* **Exercise goal**
Continue the transcript about the new era of file backup, starting after its final sentence.

* **Excerpted passage**
+++
Transcript: The New Era of File Backup
Mike: Hi, I’m Mike Matchett with Small World Big Data. And I’ve got here with me today Rod Christensen, who is the CTO, the smart guy from Aparavi. Aparavi is in technically the file backup space. But I tell you what, listening to these guys and what they’re doing, backup has changed significantly. We are now not just talking about taking your files, taking copies of things, moving them off in a snapshot way and filling up ten petabytes of old archives and running your cloud bill through the roof.
We’re talking about how do you get the maximum value out of your backups? How do you get all the functionality you want out of it? How do you some really cool things with it? And how do you, most importantly, do backups in a multi-cloud world so that it makes sense for you, optimizes your space, your costs, your benefits, your value, functionality, all this stuff? These guys have thought it through. Welcome to the show, Rod. How are you guys doing today?
+++
* **Recorded information**
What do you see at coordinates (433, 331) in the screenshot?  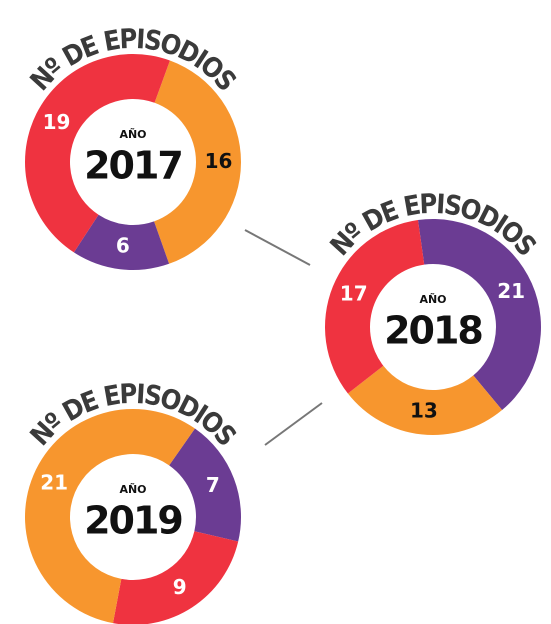 I see `year: 2018` at bounding box center [433, 331].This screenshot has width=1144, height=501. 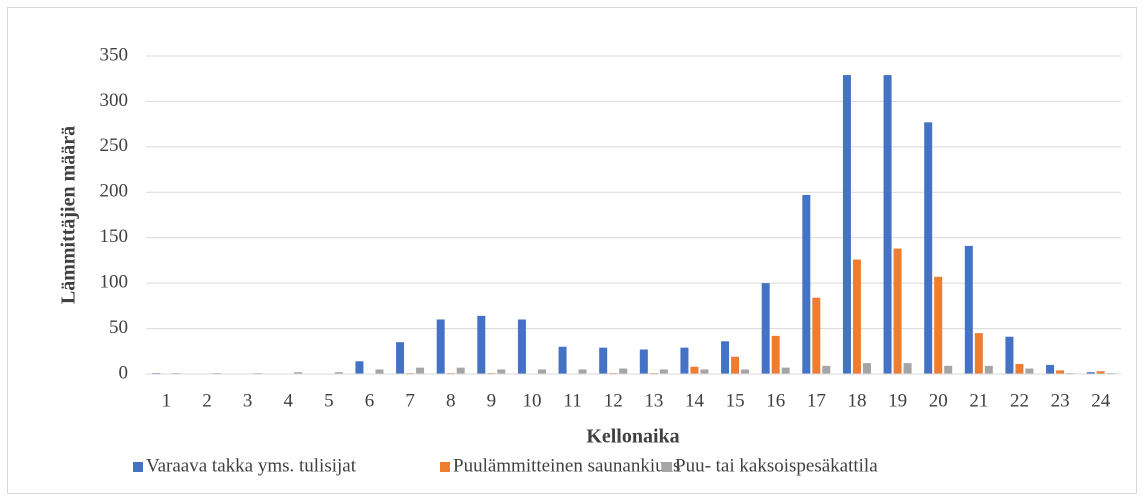 I want to click on x-tick-label: 1, so click(x=167, y=400).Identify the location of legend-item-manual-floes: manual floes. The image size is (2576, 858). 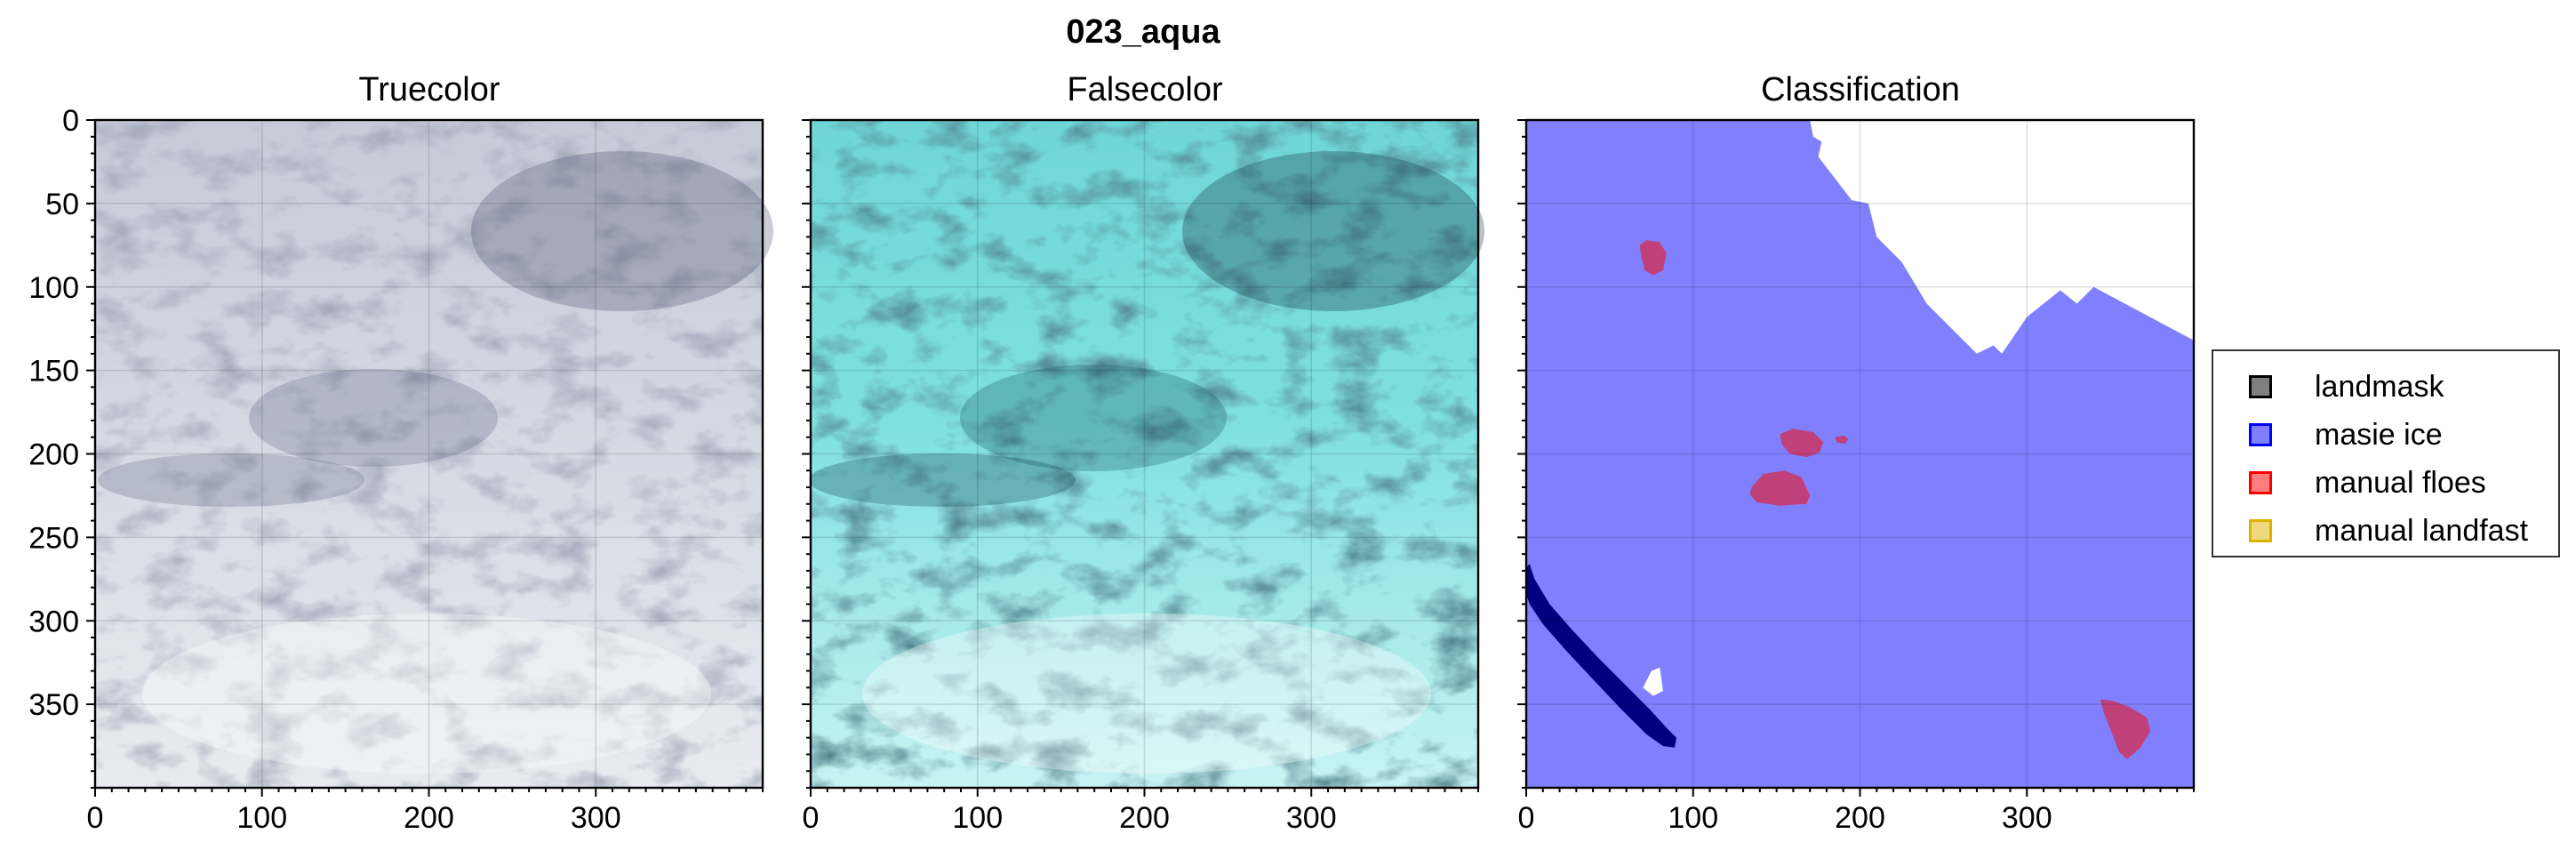
(2368, 483).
+++
* **Answer to this exercise**
Rod: Thanks, Mike. I appreciate being here. We’re doing great. How are you doing?
Multi-Cloud Protection and Retention
Mike: Yeah, good. So Aparavi, multi-cloud active archive. Let’s just start with that “multi-cloud” bit for because I think that’s really interesting. What do you have to bring to the table in a new kind of solution to really handle multiple clouds today? What is it that you really had to rethink through?
Rod: Well, you know, a lot of vendors called multi-cloud have the ability to target one cloud and then use that as an output device and then, if they want to, they can go to another cloud and use that as a different device. But you actually really have to pick one or the other.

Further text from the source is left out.